C.S.A. President Jefferson Davis surrounded himself with an interesting and eclectic group of Cabinet officials. His Secretary of State was Robert Augustus Toombs from Georgia.
Toombs was born in 1810 in Washington, Georgia. He attended Franklin College in Athens and graduated from Union College in New York. He studied law at the University of Virginia Law School and was admitted to the bar in Georgia.
Toombs became a legislator in the Georgia House of Representatives and later was elected to the U. S. House of Representatives. He served in the U.S. Congress from 1845 to 1853. From 1853 to 1861 Toombs served in the U. S. Senate. As an active politician, Toombs opposed the annexation of Texas and the Mexican-American War. His Toombs Bill in 1856 proposed a constitutional convention for Kansas but without allowing popular vote to decide the issue.

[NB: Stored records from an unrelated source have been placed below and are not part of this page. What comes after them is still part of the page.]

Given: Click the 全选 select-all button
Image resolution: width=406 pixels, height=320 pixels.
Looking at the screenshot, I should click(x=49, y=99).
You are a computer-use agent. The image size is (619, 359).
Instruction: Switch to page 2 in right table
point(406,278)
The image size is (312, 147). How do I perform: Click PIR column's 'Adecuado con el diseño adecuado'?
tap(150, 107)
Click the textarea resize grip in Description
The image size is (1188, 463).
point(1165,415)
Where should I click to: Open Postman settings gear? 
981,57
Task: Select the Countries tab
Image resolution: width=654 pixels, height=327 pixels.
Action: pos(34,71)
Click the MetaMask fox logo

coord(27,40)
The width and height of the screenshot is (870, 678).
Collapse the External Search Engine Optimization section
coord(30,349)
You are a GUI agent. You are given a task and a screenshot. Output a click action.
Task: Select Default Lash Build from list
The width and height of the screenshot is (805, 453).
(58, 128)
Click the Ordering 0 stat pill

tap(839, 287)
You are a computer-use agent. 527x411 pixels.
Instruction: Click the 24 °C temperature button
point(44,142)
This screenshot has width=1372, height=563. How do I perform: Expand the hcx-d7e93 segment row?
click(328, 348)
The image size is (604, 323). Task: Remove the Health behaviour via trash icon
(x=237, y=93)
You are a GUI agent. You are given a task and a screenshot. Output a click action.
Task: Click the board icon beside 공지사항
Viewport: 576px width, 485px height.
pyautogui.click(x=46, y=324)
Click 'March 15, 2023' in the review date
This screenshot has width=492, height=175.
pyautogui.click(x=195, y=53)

When the war loomed, it was Toombs who championed the position that Georgia secede. And with secession, Toombs saw himself as the president of the Confederacy. His hopes were dashed when Jefferson Davis was selected instead. Some insisted that Toombs dirking problems might have been the deciding factor in the decision. Instead, Toombs became the Secretary of State of the Confederacy. Toombs was the only Cabinet member to oppose the bombardment of Fort Sumter, insisting that the action “will lose us every friend in the North.” Toombs got disillusioned rather quickly with the Confederate government and resigned to become a brigadier general in the Confederate Army.
By war's end, Toombs fled to Cuba and then Paris before returning to his native Georgia. He never received a pardon and therefore was denied the right to vote. He did, however, reinvigorate his lucrative law practice. Toombs died at the age of 75 in 1885. His home in Washington, Georgia is a state historic site open to the public.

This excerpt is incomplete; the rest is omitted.